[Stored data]
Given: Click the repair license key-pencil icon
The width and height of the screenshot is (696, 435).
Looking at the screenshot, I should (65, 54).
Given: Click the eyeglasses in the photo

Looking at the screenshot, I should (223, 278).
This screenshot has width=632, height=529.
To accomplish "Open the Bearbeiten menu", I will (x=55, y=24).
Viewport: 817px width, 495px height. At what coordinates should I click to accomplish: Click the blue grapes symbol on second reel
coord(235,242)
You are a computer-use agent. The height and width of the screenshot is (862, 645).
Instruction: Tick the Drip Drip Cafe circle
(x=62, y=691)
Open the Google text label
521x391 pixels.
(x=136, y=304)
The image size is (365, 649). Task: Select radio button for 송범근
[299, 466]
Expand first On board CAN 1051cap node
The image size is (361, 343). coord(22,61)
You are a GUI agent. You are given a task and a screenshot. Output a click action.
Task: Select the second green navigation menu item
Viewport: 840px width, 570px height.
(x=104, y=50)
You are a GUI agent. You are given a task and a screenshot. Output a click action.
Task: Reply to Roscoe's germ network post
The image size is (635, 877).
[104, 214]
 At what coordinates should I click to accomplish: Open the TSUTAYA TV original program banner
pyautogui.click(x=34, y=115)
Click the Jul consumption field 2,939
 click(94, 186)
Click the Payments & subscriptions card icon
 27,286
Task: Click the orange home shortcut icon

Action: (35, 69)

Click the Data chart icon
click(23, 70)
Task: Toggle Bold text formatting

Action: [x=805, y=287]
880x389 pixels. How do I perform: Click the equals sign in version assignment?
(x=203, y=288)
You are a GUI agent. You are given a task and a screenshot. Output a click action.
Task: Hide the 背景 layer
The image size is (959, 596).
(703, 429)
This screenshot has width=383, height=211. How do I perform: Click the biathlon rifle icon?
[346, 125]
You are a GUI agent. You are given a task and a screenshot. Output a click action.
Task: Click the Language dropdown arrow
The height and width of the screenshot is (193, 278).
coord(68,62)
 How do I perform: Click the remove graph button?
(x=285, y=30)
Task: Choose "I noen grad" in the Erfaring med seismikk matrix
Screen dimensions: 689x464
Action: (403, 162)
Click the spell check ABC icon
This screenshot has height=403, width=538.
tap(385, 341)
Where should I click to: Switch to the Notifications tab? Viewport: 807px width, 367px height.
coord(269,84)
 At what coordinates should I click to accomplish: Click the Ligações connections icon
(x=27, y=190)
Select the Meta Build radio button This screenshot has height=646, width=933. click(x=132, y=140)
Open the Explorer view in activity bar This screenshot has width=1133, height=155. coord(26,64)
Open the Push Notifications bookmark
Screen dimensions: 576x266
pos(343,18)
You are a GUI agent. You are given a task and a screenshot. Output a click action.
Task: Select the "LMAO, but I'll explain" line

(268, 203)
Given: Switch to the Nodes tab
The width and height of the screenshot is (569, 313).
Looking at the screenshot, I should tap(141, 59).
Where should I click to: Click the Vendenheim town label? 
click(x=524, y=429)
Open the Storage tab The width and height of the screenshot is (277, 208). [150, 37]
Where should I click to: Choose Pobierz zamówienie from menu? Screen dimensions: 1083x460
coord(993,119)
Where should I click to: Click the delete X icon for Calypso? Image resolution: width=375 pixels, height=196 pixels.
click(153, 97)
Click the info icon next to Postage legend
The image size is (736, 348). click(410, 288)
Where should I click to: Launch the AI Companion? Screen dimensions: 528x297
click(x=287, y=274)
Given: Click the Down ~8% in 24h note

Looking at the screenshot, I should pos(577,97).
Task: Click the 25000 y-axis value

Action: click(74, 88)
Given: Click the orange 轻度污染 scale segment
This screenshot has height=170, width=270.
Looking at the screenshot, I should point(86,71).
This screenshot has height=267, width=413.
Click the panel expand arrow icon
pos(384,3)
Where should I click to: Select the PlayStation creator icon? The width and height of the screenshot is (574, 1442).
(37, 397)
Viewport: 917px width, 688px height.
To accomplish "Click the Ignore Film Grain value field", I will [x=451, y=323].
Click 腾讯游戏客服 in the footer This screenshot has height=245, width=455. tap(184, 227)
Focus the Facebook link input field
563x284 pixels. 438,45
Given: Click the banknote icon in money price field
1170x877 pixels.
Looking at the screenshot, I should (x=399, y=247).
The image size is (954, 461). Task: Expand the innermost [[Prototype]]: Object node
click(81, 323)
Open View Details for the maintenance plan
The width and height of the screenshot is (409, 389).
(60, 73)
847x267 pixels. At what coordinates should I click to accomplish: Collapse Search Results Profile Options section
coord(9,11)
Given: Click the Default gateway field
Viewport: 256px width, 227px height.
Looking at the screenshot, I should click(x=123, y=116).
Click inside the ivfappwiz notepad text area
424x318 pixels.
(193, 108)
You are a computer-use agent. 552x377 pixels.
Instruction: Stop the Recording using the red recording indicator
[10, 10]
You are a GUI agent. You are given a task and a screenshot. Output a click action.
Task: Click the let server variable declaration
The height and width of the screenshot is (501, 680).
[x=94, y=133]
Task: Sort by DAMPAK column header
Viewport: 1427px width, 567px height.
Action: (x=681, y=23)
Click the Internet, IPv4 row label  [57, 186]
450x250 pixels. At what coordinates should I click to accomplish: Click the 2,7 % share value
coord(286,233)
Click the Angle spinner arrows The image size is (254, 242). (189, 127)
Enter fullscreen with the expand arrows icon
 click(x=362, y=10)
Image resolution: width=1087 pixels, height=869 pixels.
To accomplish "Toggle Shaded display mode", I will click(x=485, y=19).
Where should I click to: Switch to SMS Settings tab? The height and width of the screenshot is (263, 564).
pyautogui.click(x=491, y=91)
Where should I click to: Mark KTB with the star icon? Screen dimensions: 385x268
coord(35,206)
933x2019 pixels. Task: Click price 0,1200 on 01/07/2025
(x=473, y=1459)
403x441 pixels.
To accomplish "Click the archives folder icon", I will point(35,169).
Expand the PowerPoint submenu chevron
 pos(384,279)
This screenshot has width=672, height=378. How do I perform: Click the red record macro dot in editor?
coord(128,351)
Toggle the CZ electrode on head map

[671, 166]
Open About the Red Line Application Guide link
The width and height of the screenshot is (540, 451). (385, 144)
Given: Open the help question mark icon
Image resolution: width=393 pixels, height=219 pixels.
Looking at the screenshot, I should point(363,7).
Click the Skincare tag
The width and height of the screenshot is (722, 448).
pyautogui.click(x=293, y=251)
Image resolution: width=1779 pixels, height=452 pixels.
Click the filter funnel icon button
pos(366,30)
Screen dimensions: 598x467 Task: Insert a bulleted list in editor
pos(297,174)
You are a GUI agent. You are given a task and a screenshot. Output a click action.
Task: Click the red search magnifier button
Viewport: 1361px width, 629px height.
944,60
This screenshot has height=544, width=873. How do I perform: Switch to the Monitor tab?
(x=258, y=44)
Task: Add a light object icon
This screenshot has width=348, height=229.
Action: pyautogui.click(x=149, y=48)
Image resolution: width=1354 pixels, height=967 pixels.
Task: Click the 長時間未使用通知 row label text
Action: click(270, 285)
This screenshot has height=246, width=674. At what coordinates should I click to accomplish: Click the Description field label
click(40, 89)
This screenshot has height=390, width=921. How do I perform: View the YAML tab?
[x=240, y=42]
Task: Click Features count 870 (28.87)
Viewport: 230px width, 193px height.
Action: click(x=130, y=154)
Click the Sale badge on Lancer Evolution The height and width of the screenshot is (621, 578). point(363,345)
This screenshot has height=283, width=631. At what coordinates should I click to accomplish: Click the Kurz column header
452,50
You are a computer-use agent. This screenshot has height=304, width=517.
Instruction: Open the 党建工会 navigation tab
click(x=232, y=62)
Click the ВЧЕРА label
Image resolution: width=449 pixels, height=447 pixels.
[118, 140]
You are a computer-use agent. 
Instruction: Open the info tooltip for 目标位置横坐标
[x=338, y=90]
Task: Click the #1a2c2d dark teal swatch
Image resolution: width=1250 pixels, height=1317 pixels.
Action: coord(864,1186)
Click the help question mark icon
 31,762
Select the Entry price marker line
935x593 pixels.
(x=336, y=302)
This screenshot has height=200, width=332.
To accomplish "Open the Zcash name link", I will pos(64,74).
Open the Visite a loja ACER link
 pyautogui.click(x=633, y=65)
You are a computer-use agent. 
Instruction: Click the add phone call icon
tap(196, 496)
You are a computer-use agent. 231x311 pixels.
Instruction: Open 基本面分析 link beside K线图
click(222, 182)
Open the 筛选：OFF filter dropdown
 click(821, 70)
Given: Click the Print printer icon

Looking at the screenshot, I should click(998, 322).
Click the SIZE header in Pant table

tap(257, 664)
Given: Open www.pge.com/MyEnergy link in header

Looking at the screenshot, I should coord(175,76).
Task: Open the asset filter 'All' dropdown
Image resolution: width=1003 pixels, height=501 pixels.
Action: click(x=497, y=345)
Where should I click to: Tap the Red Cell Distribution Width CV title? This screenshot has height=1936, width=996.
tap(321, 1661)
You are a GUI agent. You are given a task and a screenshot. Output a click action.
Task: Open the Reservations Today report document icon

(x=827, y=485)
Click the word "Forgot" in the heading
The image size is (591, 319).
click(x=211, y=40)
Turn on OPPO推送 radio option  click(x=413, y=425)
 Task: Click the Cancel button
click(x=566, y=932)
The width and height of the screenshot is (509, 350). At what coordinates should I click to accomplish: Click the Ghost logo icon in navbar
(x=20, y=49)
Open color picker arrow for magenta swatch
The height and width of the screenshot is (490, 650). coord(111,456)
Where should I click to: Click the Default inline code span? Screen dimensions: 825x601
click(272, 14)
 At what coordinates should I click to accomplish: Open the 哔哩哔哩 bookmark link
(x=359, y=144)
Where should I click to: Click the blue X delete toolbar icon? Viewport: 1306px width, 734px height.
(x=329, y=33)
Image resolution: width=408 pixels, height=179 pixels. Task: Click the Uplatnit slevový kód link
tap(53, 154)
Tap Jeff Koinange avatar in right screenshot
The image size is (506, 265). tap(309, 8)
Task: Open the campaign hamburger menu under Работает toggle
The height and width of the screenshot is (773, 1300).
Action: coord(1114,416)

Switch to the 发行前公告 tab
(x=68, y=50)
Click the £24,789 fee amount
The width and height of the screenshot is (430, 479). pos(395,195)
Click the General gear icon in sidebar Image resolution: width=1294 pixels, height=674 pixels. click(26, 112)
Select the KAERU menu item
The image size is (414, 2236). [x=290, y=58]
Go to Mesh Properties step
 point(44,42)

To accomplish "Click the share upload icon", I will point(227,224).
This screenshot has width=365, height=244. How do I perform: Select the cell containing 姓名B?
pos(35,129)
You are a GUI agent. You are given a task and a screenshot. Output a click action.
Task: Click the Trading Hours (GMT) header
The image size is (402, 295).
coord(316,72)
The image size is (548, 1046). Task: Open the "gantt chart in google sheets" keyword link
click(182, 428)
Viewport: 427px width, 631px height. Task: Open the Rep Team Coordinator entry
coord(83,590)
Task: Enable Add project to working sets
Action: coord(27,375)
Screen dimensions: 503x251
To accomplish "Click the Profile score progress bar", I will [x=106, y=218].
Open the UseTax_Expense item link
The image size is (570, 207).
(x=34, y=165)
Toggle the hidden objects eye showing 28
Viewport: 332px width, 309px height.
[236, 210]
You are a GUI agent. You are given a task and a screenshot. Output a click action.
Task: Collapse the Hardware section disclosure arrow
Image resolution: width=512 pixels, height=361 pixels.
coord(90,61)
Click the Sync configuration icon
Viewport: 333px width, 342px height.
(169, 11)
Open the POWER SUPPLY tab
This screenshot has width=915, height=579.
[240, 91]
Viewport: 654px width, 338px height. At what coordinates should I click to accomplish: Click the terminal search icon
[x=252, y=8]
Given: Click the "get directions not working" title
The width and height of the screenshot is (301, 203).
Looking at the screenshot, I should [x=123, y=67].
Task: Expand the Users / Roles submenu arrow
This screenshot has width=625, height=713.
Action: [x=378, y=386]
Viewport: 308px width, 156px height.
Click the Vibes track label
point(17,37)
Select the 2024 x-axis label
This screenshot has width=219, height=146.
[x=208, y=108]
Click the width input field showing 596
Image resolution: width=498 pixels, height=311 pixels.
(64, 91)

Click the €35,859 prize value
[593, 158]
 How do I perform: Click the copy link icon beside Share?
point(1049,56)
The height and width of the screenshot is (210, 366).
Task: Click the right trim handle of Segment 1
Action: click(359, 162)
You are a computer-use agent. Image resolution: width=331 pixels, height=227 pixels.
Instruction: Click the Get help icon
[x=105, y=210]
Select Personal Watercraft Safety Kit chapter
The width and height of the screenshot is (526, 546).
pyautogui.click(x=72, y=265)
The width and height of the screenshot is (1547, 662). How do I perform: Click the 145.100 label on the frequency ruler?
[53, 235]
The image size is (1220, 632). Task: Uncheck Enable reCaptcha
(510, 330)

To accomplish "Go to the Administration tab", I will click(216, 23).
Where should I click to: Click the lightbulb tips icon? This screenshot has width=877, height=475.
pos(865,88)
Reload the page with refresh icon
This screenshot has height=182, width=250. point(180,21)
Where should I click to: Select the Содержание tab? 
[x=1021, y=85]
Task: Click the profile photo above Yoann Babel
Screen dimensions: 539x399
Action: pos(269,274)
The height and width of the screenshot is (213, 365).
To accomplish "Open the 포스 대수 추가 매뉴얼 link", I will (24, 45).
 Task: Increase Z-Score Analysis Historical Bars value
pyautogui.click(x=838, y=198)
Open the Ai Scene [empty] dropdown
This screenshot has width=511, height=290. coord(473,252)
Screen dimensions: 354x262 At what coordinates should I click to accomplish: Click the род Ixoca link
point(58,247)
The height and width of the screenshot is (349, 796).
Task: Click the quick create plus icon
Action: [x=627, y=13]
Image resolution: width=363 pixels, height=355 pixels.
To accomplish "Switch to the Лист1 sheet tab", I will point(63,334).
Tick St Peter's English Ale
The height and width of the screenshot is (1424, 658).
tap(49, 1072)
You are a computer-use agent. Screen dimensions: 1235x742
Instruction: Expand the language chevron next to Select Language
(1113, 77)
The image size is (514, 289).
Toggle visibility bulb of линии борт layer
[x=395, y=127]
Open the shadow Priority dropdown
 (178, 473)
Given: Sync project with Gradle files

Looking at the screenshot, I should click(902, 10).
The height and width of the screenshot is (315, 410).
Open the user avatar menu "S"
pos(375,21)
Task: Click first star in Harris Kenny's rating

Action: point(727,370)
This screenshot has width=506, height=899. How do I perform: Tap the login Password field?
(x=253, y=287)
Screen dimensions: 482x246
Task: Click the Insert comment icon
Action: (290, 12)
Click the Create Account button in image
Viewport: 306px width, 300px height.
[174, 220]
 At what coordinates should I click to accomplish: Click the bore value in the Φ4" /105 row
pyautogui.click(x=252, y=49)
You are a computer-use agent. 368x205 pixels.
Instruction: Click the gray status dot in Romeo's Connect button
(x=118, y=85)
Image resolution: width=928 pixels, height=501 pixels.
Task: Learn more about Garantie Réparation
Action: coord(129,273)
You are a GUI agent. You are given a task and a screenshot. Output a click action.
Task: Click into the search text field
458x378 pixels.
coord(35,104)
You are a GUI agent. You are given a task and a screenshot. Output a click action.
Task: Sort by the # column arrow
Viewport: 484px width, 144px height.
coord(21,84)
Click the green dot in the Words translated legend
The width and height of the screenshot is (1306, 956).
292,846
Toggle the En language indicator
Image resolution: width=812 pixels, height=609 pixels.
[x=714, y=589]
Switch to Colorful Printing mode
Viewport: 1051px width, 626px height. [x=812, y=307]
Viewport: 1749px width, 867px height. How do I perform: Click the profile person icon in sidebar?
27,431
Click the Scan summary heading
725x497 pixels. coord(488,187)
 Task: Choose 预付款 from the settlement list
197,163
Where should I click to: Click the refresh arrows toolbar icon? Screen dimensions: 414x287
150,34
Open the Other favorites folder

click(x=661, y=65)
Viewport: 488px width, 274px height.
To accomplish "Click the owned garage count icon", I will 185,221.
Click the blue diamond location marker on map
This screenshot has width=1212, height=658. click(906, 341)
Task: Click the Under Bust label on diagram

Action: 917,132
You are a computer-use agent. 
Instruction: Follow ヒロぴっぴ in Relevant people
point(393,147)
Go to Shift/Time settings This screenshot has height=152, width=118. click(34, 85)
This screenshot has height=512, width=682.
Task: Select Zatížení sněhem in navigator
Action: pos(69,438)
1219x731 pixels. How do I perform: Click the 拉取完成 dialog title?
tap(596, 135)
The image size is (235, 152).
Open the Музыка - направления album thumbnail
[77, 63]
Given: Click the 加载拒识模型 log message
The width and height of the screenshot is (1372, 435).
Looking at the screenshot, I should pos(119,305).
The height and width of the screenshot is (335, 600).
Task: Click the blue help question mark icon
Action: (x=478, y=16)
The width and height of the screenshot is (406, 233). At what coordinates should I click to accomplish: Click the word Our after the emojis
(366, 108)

AIM OF THE EXERCISE:
Return the lines from the one containing "The width and height of the screenshot is (1372, 435)." through the last line of the records. Include both ends and nothing else.

EXPECTED OUTPUT:
The width and height of the screenshot is (1372, 435).
Looking at the screenshot, I should pos(119,305).
The height and width of the screenshot is (335, 600).
Task: Click the blue help question mark icon
Action: (x=478, y=16)
The width and height of the screenshot is (406, 233). At what coordinates should I click to accomplish: Click the word Our after the emojis
(366, 108)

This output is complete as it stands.